Common selector patterns to look for in replacements:
| What to find | Typical old pattern | Look for new pattern |
|---|
| Article URL | a[itemprop="url"] | a.{css-class-on-link}, header a, h2 a |
| Description | meta[itemprop="description"] | p.{description-class}, .summary, .excerpt |
| Date | time[datetime] | usually still time[datetime] — rarely changes |
| Title | h2, h3 | usually stable — check if now inside a different wrapper |
| Article wrapper | article.{class} | check for new class on article or div wrapper |
Step 5: Add the empty-posts guard (if missing)
Check whether main() has a guard that prevents saving an empty feed:
if not posts:
logger.warning("No posts fetched — skipping feed update to avoid overwriting with empty feed")
return False
This guard must appear after the posts list is built (after merge with cache for incremental generators) and before save_cache() and save_rss_feed(). If missing, add it.
Step 6: Verify the fix
Test the updated parser directly against the downloaded HTML:
python3 -c "
import sys
sys.path.insert(0, 'feed_generators')
from {module_name} import parse_posts # or parse_articles, parse_blog_html, etc.
with open('/tmp/feed_fix_live.html') as f:
html = f.read()
posts = parse_posts(html)
# Some generators return (posts, has_next) — adjust accordingly
if isinstance(posts, tuple):
posts, has_next = posts
print(f'has_next={has_next}')
print(f'Found {len(posts)} posts')
for p in posts[:3]:
print(f' {p[\"title\"][:60]}')
print(f' {p[\"link\"]}')
print(f' {p.get(\"date\")}')
print()
"
A successful fix shows 5+ posts. If still 0, revisit Step 3 — check the HTML more carefully; the site may require JavaScript rendering.

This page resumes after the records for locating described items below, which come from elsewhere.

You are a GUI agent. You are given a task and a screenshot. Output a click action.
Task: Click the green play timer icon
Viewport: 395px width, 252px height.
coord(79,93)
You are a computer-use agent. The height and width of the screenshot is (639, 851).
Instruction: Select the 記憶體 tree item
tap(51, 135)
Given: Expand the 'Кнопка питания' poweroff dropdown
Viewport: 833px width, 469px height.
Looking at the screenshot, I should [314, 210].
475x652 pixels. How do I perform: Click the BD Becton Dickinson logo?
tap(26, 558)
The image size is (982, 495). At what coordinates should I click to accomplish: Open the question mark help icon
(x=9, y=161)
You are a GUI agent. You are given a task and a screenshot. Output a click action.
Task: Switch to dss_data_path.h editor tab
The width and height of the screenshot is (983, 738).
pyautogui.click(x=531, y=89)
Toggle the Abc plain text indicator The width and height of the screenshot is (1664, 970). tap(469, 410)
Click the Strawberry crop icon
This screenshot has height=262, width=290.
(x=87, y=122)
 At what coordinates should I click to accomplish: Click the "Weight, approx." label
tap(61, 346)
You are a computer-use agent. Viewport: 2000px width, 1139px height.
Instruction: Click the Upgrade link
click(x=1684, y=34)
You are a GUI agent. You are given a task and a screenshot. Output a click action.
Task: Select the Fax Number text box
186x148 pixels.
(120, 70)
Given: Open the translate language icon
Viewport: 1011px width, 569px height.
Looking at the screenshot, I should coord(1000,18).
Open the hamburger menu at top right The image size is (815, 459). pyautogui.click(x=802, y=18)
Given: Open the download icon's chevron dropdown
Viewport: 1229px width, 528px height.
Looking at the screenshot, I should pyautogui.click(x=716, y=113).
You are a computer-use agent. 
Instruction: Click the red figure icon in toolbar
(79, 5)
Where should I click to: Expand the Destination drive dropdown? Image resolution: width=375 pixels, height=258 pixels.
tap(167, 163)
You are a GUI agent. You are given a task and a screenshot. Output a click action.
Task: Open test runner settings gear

Then run the full generator to write the feed file:
uv run feed_generators/{name}_blog.py
Then validate:
uv run feed_generators/validate_feeds.py
The target feed should no longer appear as EMPTY.
Step 7: Report
Summarize what changed:
| Selector | Old (broken) | New (fixed) |
|---|
| Article URL | a[itemprop="url"] | a.blogCardTitle_wog0 |
| Description | meta[itemprop="description"] | p.blogCardDescription_Y1fO |
Note any guard that was added, and confirm the feed now passes validation.
Notes
- Never change the feed's
FEED_NAME, BLOG_URL, or output filename — only fix selectors.
- If the site structure changed so drastically that no useful selectors remain, report back before rewriting — a full rewrite needs user sign-off.
- If the live HTML is a JavaScript SPA shell (near-empty body), note this explicitly — Selenium is required and this skill cannot fix it unattended.
- Clean up
/tmp/feed_fix_live.html after verifying if desired.